TelQuel : Quelle lecture globale faites-vous de la communication gouvernementale depuis l’éclatement des manifestations le 27 septembre ?
Khadija Idrissi Janati : Avec le recul et le temps écoulé depuis le déclenchement des manifestations, il est désormais possible de porter un regard plus global sur la communication gouvernementale. On y distingue plusieurs séquences. Dans un premier temps, au cours des 48 premières heures, on a observé une absence totale de réaction officielle. Puis, deux prises de parole matérialisées par des communiqués, dont la forme comme le fond, se sont révélées en deçà des attentes.
Un premier communiqué, à mon sens, hors sujet, qui n’aborde pas les véritables enjeux, les revendications des manifestants. Il a ignoré ‘the elephant in the room’ (ndlr l’éléphant dans la pièce, un sujet dont la présence est manifeste mais qu’on choisit d’ignorer).

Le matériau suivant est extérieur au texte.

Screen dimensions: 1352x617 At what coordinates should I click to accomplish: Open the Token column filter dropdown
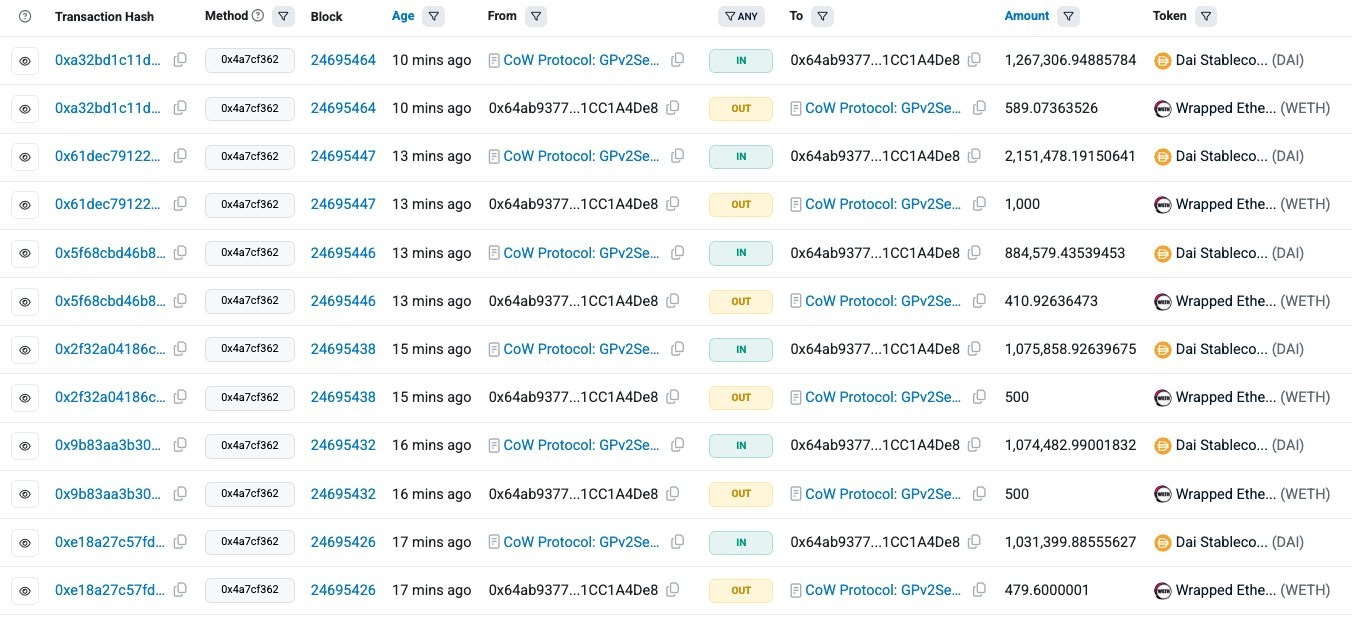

Puis un second communiqué, pas très différent sur le fond, qui commence par déplorer les victimes parmi les forces de l’ordre, ce qui est légitime, mais qui s’arrête à l’accusé de réception : Nous vous avons entendus ! Cela ne saurait suffire dans un contexte de manifestations et de revendications populaires. Le gouvernement aurait dû répondre, de manière claire et directe, aux préoccupations principales soulevées par les citoyennes et citoyens. C’est cela une réponse responsable.